One reasonable corrollary to this claim: pop artists are listener-proof as well. If you're a critic or just a listener, your opinion about a record isn't going to matter one way or the other. Greil Marcus or uberfan, the only way you figure in this equation is if you buy a record. Compared to the consumer perogrative, having an opinion -- "I like it." "It's pretty." "I can't dance to it." -- is royally besides the point and an essentially masturabatory exercise as any review is.
I don't think Phil Freeman is saying this or thinks this, but I do think it's something you could conclude from that stance -- I think any reason you can give for discounting what the reviewer thinks can be used to discount what the listener (the "fan," whatever) thinks as well.
― Michael Daddino (epicharmus), Tuesday, 26 August 2003 13:45 (twenty-two years ago)
― Steve Kiviat (Steve K), Tuesday, 26 August 2003 13:52 (twenty-two years ago)
― DJ Mencap (DJ Mencap), Tuesday, 26 August 2003 13:59 (twenty-two years ago)
dig those heels in steve!
― mark p (Mark P), Tuesday, 26 August 2003 14:20 (twenty-two years ago)
― zebedee (zebedee), Tuesday, 26 August 2003 14:32 (twenty-two years ago)
― mark s (mark s), Tuesday, 26 August 2003 15:12 (twenty-two years ago)
― Jerry the Nipper (Jerrynipper), Tuesday, 26 August 2003 15:41 (twenty-two years ago)
― mark s (mark s), Tuesday, 26 August 2003 15:43 (twenty-two years ago)
In a certain sense - i.e., the commercial sense - it is true that pop doesn't need music criticism. I doubt that even a landslide of bad press could sink a hot album with a big promotional budget. However, there are still other senses in which pop criticism plays a valuable role - ie., in helping us to think about it and understand pop. And why wouldn't you want to think about and understand something that plays such a ubiquitous role in so many people's lives?

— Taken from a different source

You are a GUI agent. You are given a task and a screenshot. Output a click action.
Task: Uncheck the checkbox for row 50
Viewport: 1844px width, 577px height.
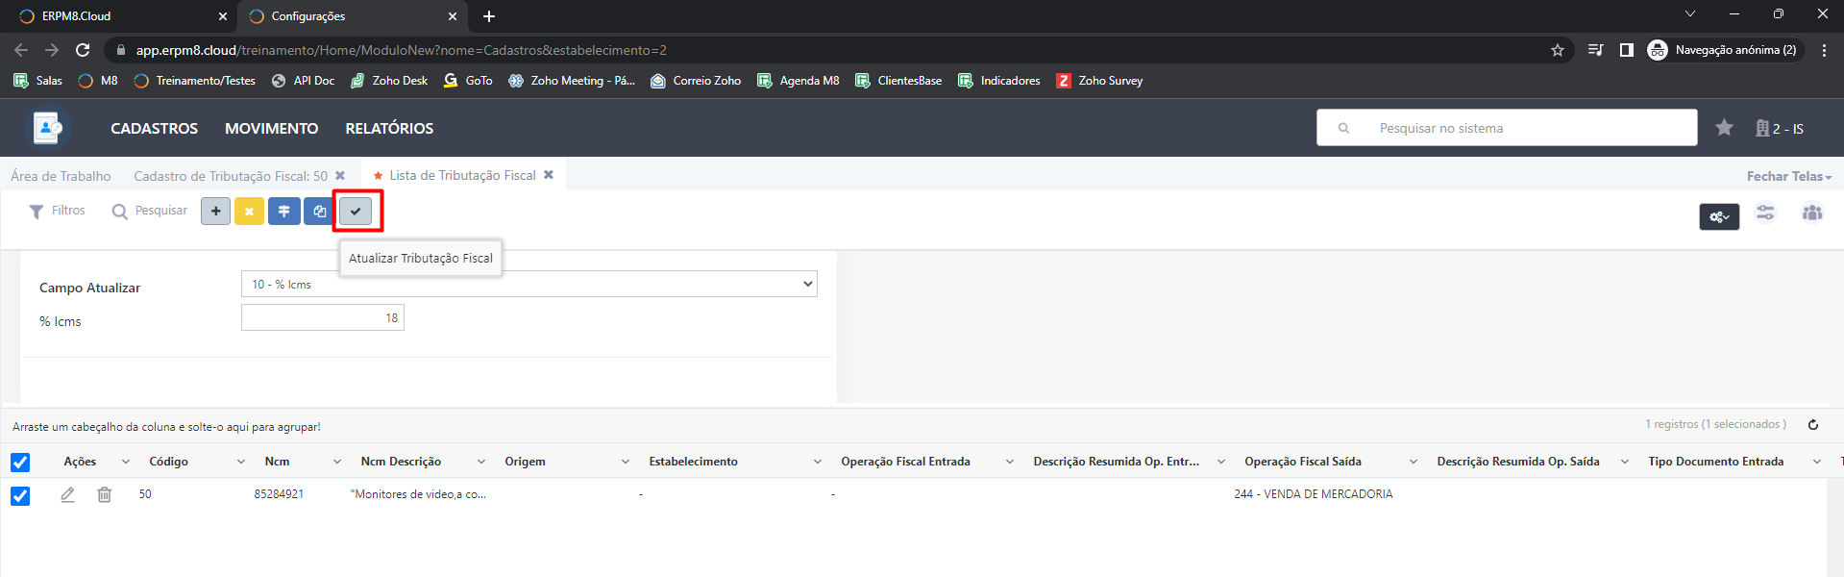click(20, 495)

Also, I don't think that SFJ was denying critics the right to champion obscure, unpopular albums if they wish to. What he wast taking issue with was their tendency to badmouth popular albums for poorly thought out reasons. And in this effort, I wish him well. However, I do think there is an element of hysteria in his desire to portray Alex Ross as the anti-pop bogeyman. As others have noted, his piece was more nuanced than SFJ gives him credit for. And SFJ seems to be working too hard to deconstruct the anti-pop fallacies in brief tossed-off lines from Ross's piece, while ignoring the main thrust of it.
― o. nate (onate), Tuesday, 26 August 2003 16:17 (twenty-two years ago)

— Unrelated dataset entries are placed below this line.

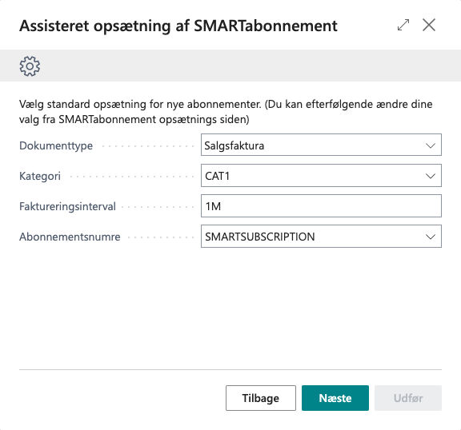
Task: Continue with the Næste button
Action: pyautogui.click(x=335, y=398)
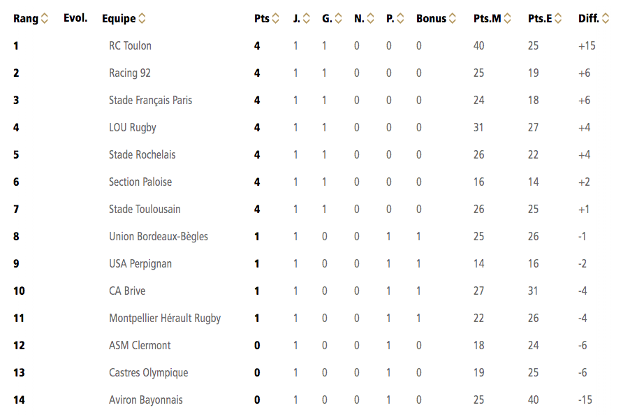Sort by Pts.E arrow icon
Viewport: 630px width, 417px height.
[x=558, y=18]
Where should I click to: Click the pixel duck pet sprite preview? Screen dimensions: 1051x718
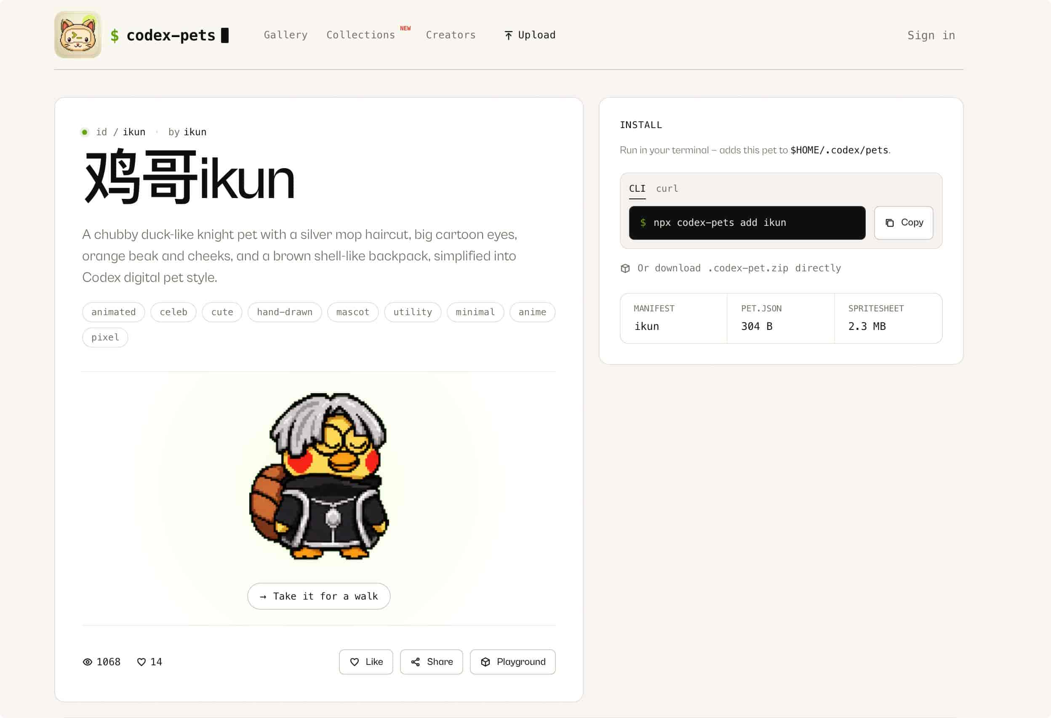coord(319,476)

I suspect this attitude ("ewww, *girls* listen to that stuff") is prevalent among people much older than nine.
― amateurist (amateurist), Tuesday, 26 August 2003 16:26 (twenty-two years ago)

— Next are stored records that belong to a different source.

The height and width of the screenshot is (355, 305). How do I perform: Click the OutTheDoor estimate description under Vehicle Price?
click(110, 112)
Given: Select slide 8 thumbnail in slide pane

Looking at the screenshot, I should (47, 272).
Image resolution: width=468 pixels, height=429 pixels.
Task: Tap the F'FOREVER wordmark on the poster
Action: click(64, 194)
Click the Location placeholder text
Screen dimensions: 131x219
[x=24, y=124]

― Julio Desouza (jdesouza), Tuesday, 26 August 2003 16:35 (twenty-two years ago)
anti-rockism is not necessarily "pro-pop", since many of rock's virtues are anti-rockist (and the ones that aren't are anti-rock)
rockism (my def) doesn't have an "influence" (even separately from my probs with the idea of i. influence at all, and ii. philosophies having influence) bcz what it is is a bad — self-demolishing — argument
― mark s (mark s), Tuesday, 26 August 2003 16:45 (twenty-two years ago)
― amateurist (amateurist), Tuesday, 26 August 2003 16:46 (twenty-two years ago)
― mark p (Mark P), Tuesday, 26 August 2003 16:49 (twenty-two years ago)
actually what it is is a sequence of bad (related) self-demolishing arguments
― mark s (mark s), Tuesday, 26 August 2003 16:49 (twenty-two years ago)
― mark s (mark s), Tuesday, 26 August 2003 16:51 (twenty-two years ago)
― mark s (mark s), Tuesday, 26 August 2003 16:54 (twenty-two years ago)
― amateurist (amateurist), Tuesday, 26 August 2003 16:57 (twenty-two years ago)
a) in the first place, we should not be making judgements based solely on what genre a piece of music belongs to.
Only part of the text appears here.